Alternative: Use a Plugin

If you prefer not to edit code directly, several lightweight plugins handle this for you. The most popular options are:

  • Disable Emojis (SUSPENDED): Was the go-to solution for years. Very small footprint, does exactly what the code above does. Note that this plugin has been removed from the WordPress plugin directory, but alternatives exist.
  • Autoptimize: A general optimization plugin that includes an option to remove emoji scripts under its "Extra" settings tab. If you already use Autoptimize for CSS/JS optimization, this is a convenient all-in-one approach.
  • Performance plugins: Many caching and performance plugins like WP Rocket, LiteSpeed Cache, and Perfmatters include a toggle to disable the emoji script. Check your existing plugin settings before installing something new.

What Happens to Emoji Display After Removal

Nothing bad happens. Modern browsers use the operating system's built-in emoji font to render emoji characters. On Windows, that is the Segoe UI Emoji font. On macOS and iOS, it is Apple Color Emoji. On Android, it is Noto Color Emoji. These system fonts handle all standard Unicode emoji without any help from WordPress.

The only visual difference you might notice is that emojis will look slightly different depending on the visitor's operating system. An Apple user sees Apple-style emoji, a Windows user sees Microsoft-style emoji, and so on. This is the standard behavior across the entire web and is not something specific to WordPress.
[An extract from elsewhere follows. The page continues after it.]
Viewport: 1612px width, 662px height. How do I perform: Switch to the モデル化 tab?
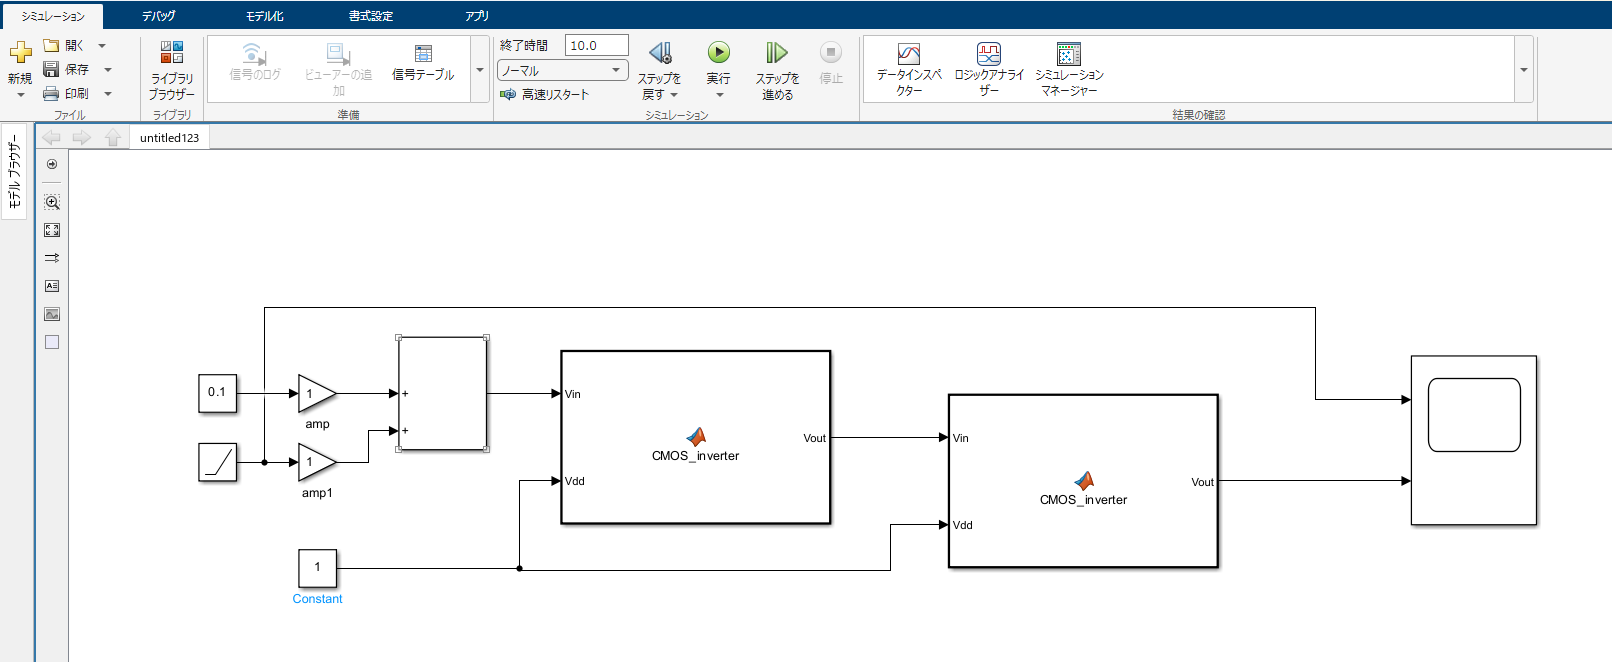click(x=265, y=15)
How to Verify the Script Is Gone

After adding the code or activating a plugin, you should confirm the emoji script is no longer loading. Here are three ways to check:

  • View page source: Open your site in a browser, right-click, and select "View Page Source". Search for wp-emoji. If you find no matches, the script has been removed successfully.
  • Browser DevTools: Open the Network tab in your browser's developer tools, reload the page, and filter by "emoji". You should see zero requests related to emoji scripts.
  • InspectWP scan: Run a new InspectWP scan of your site. The WordPress section will report whether the emoji script is still present. If removal was successful, the emoji script indicator will no longer appear in the report.